Step 2. Set country targeting to Peru (add city or ASN targeting for regional or carrier-level data), and pair the proxy with your stack — Scrapy, Playwright, or Selenium — to render Falabella and Mercado Libre pages and present a real fingerprint. Use rotating residential for broad listing and SERP sweeps and a sticky session for multi-step flows. Add Peruvian mobile IPs ($2/GB) for app and mobile-web data, and capture the displayed sol price and payment method (Yape/Plin context matters).

Step 3. Run collection at human cadence, capture prices in soles with timestamps, and store per region where it matters — given half of buyers are outside Lima.
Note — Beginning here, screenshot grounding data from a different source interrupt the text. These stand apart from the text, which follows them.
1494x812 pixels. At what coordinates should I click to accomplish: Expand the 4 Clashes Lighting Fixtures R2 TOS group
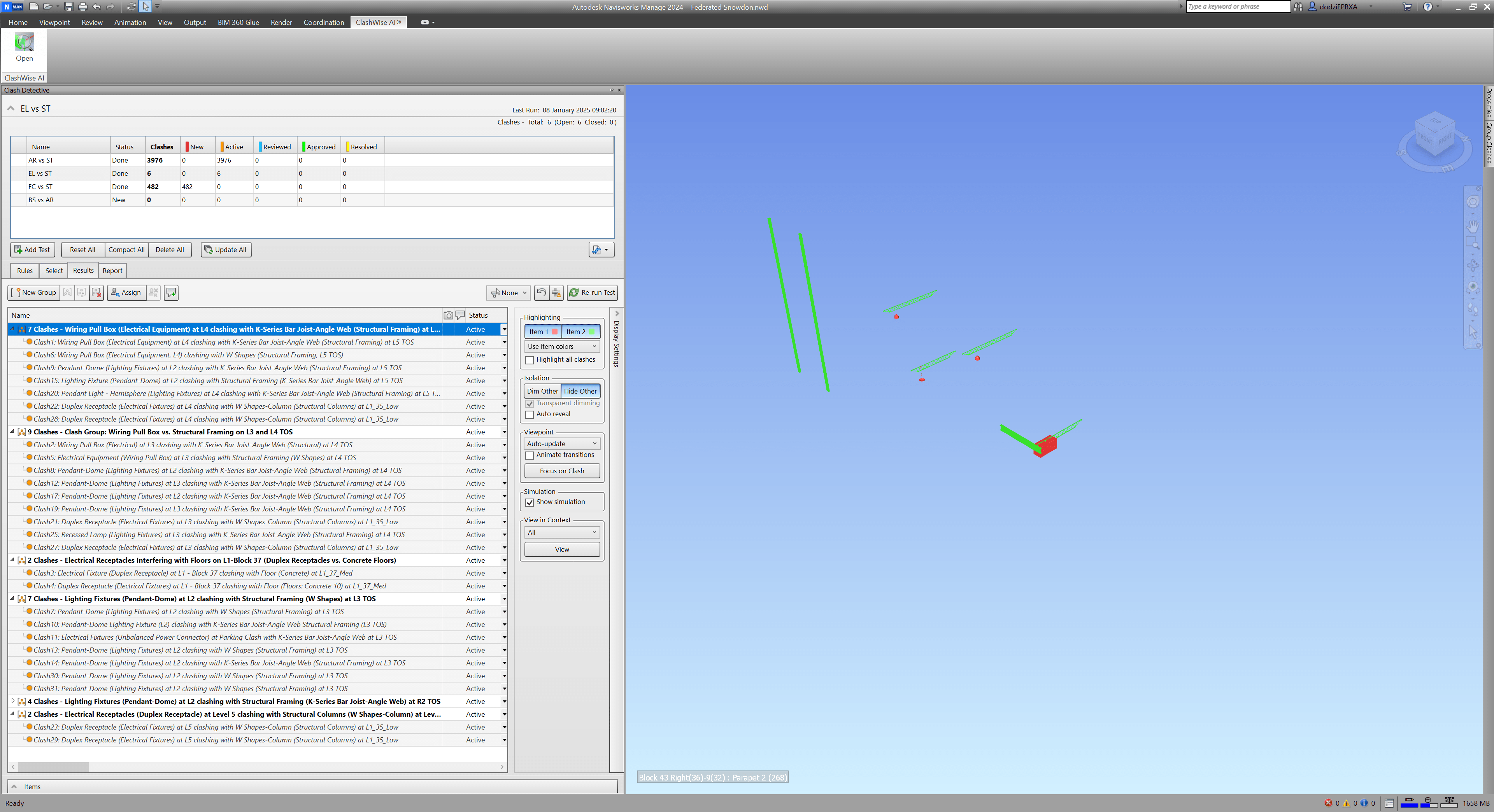click(13, 701)
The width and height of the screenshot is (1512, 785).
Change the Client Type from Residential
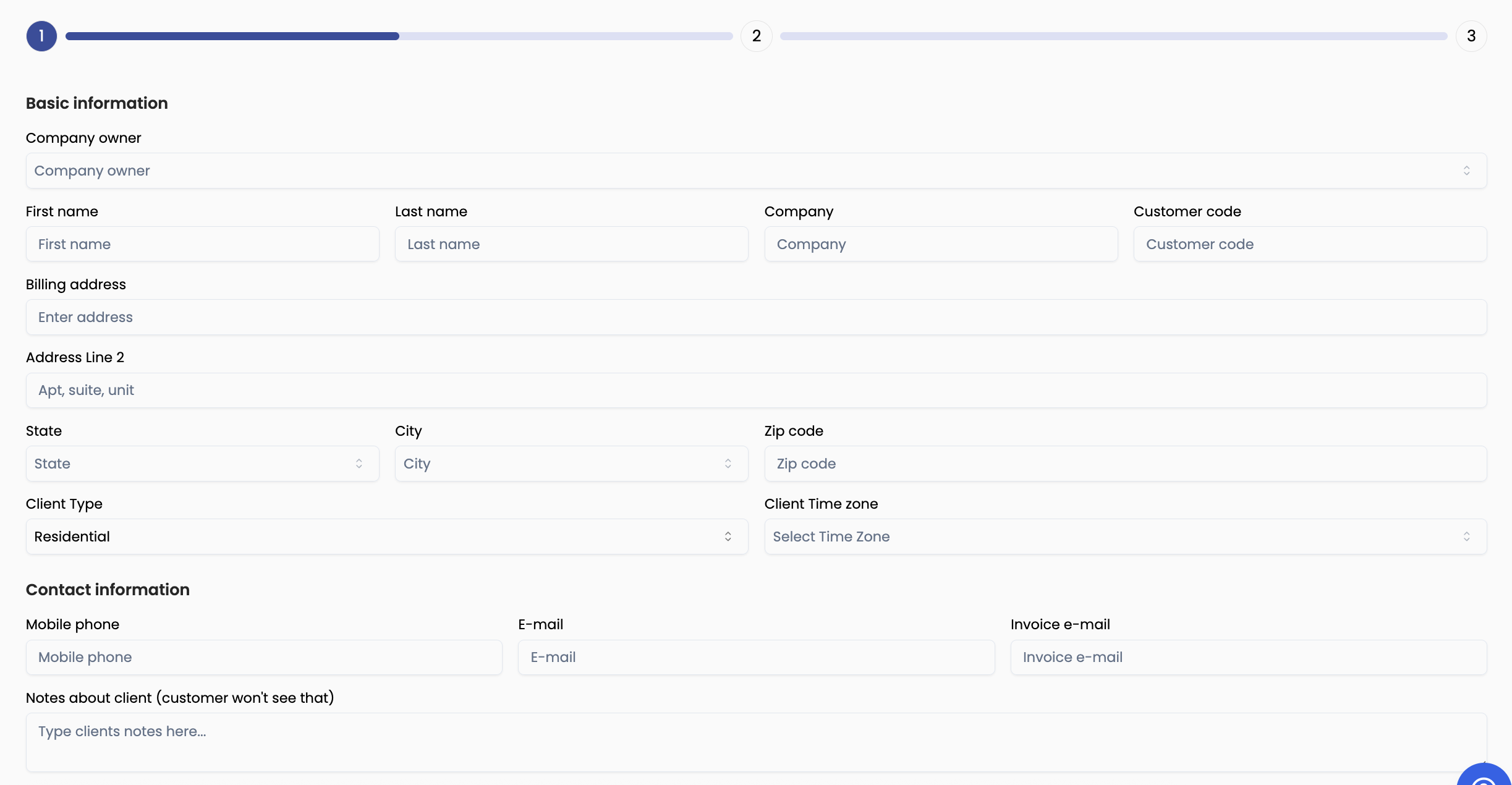coord(387,537)
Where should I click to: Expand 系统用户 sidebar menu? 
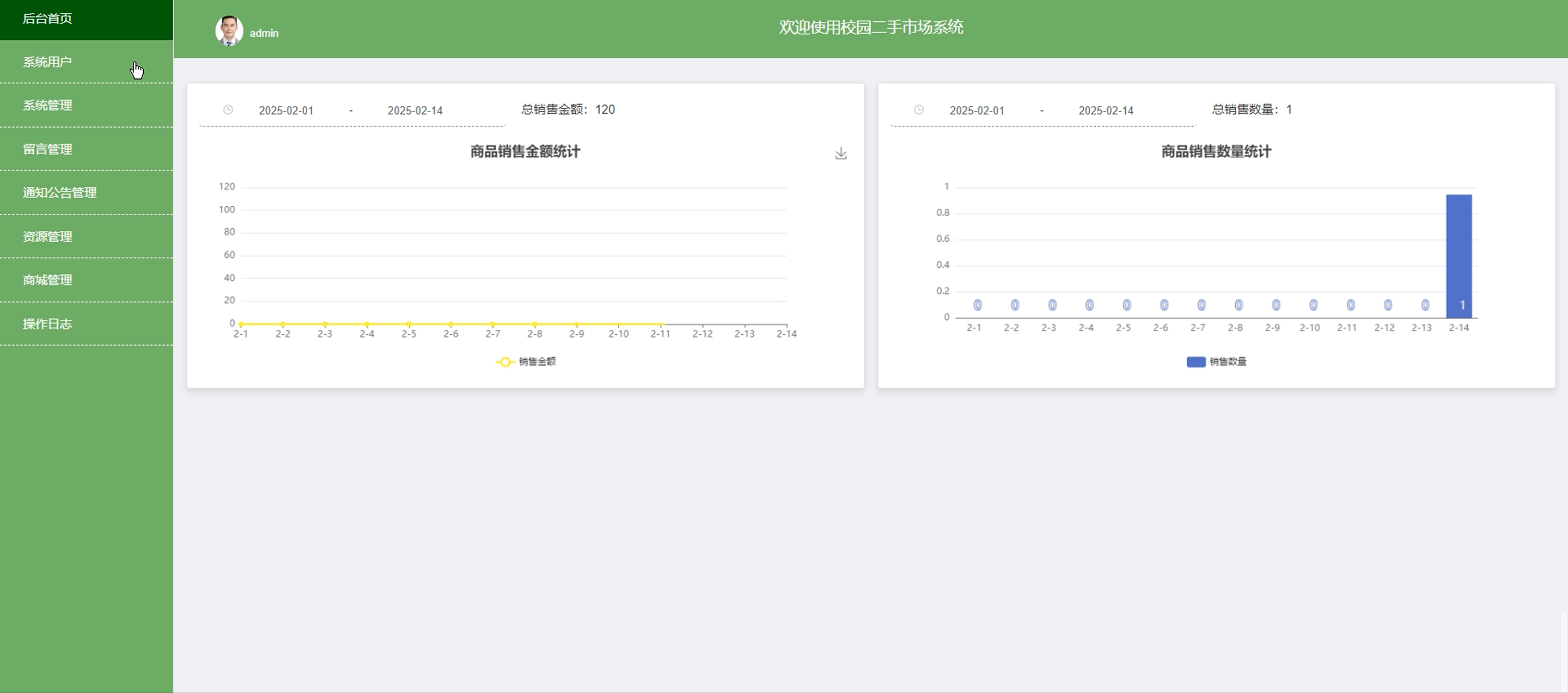coord(47,62)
See the residential proxies page for setup and the price comparison use case for pipeline patterns; for SERP work, the SERP tracking guide covers .pe rank monitoring.


FAQ

Why do I need Peruvian proxies instead of a US proxy?
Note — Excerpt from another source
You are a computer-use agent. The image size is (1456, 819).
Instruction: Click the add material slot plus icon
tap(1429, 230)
Peruvian marketplaces — Falabella, Mercado Libre, Ripley — localize prices, stock, promotions, and delivery to the visitor’s IP and region. A US IP gets the wrong price, a redirect, or a block, not the true sol price and Peruvian delivery estimate. Peru is also a market where half of buyers are outside Lima, so regional results differ — for accurate Peruvian price intelligence, SERP tracking, or ad verification you need residential or mobile IPs inside Peru.

What’s the best proxy for scraping Falabella or Mercado Libre?
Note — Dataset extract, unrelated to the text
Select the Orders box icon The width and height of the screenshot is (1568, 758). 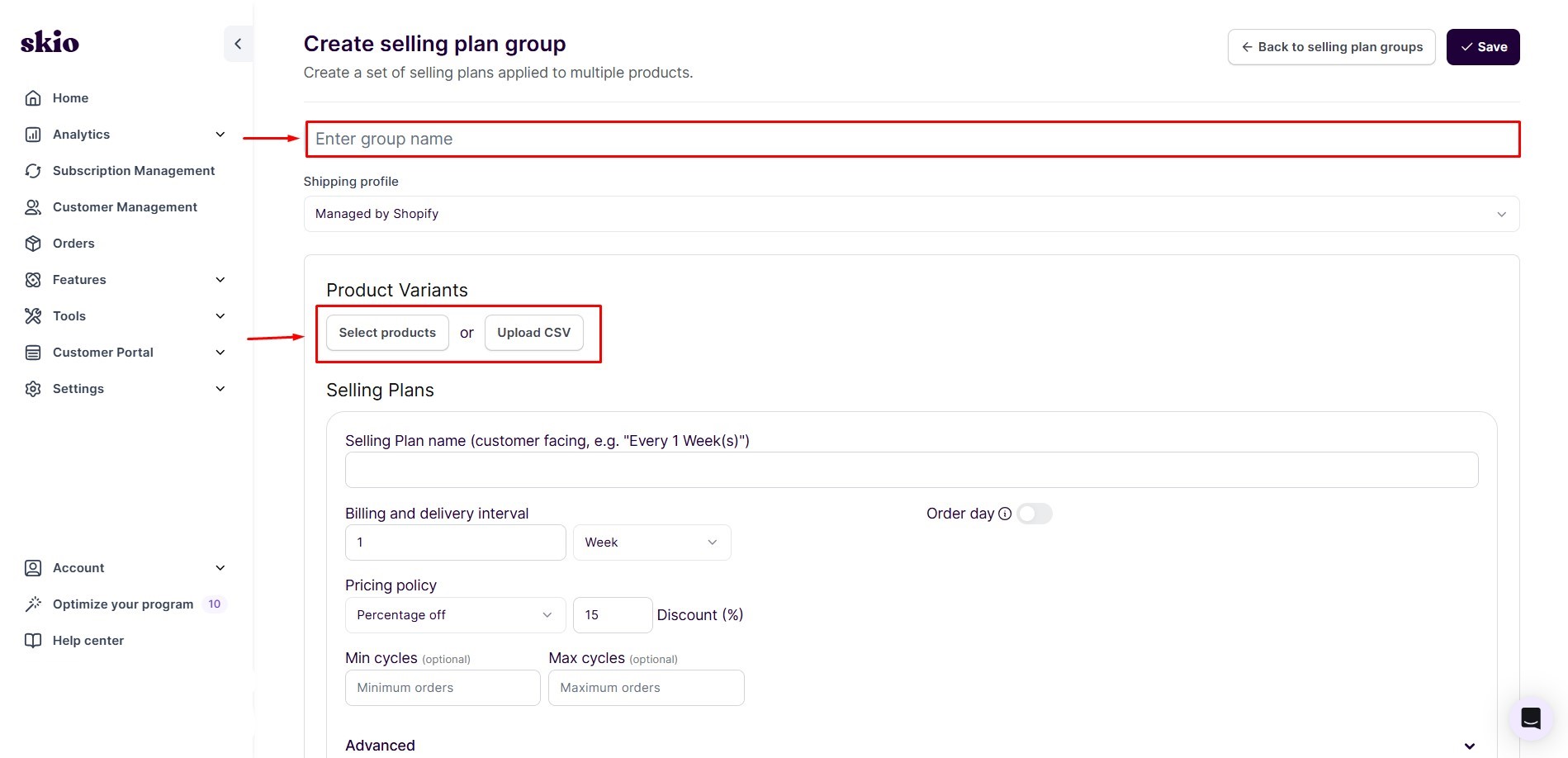tap(33, 243)
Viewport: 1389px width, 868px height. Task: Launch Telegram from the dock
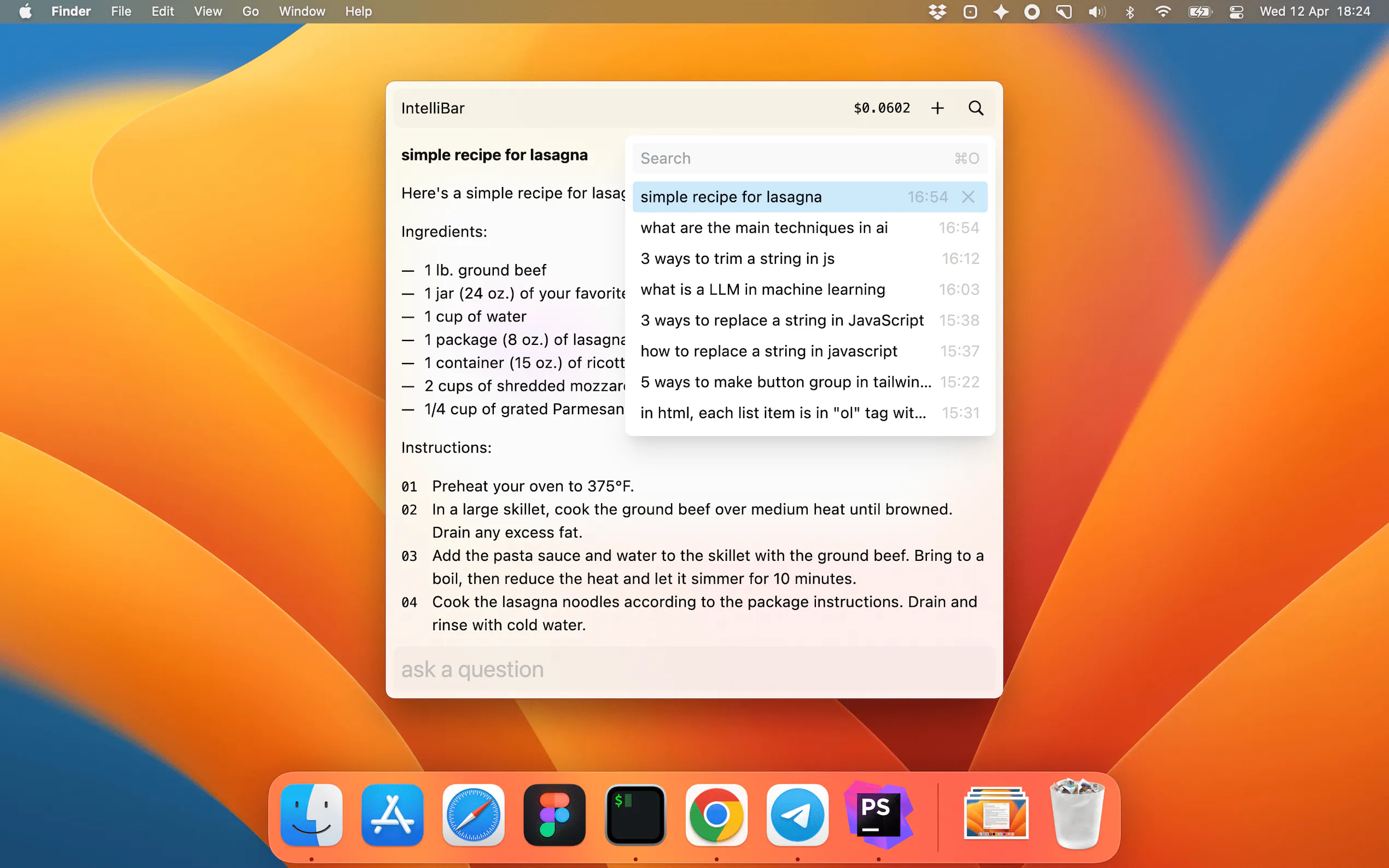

Residential proxies in Peru are the default — these platforms flag datacenter IPs quickly. DataImpulse at $1/GB is the value pick; Decodo, SOAX, and NetNut are solid mid-tier options; Bright Data’s Web Unlocker is the managed route. For app and mobile-web surfaces, add Peruvian mobile-carrier IPs (DataImpulse $2/GB, SOAX 33M+ mobile pool). Pair proxies with a real browser fingerprint and human-paced cadence.

Is scraping legal in Peru?

Scraping publicly available product and price data is broadly defensible, but Peru runs a modern privacy regime: Law 29733, enforced by the ANPD, with a strengthened 2024 implementing regulation and an AI framework (Law 31814) in force from 2026. Public read-only product/price scraping without personal data is the defensible lane; scraping personal data (names, profiles, contacts) without a lawful basis is the real risk. This isn’t legal advice — consult Peruvian counsel.

Do Peruvian proxies cover all the mobile carriers?

It depends on the provider’s mobile pool. Peru’s carriers are Claro (AS12252), Movistar / Telefónica del Perú (AS6147), Entel (AS21575), and Bitel / Viettel (AS262210) — an unusually balanced four-carrier market. Providers with strong mobile pools — SOAX (33M+ mobile), DataImpulse ($2/GB mobile), Bright Data, and IPRoyal — can route through real Peruvian carrier IPs, and some support ASN-level targeting to pin a specific operator. For desktop work residential is enough; for app data use Peruvian mobile IPs.

Which platforms should I monitor in Peru?

Falabella (with Linio folded into its group), Mercado Libre, and Ripley are the marketplace leaders, alongside retailers like Oechsle, Promart, Sodimac, and Tottus; cross-border Temu and AliExpress are surging, with Temu reaching a close #2 by traffic in 2025. Center competitor and price monitoring on Falabella, Mercado Libre, and Ripley, and watch the fast-growing cross-border players.

Why does regional targeting matter so much in Peru?

Because around half of Peru’s online buyers are outside Lima — in regions like La Libertad, Arequipa, Piura, and Cusco — prices, stock, delivery promises, and shipping fees vary by region. A Lima-only IP misses how the rest of the country sees a product. City and ASN targeting let you collect the true national picture, which is why a broad geo grid (and per-GB economics for frequent re-scraping) matters here.

Can I use Peruvian proxies for SEO and SERP tracking?

Yes — tracking Peruvian Google (.pe) rankings requires Peruvian residential IPs because results, local packs, and ads are personalized by location. Use rotating residential for broad keyword sweeps and add city targeting (Lima, Arequipa, Trujillo) where local-pack results matter. DataImpulse, Decodo, Oxylabs (SERP API), and Bright Data (SERP API) all support Peruvian SERP work; managed SERP APIs return parsed JSON if you’d rather not build the parser. Keep cadence human and rotate user-agents.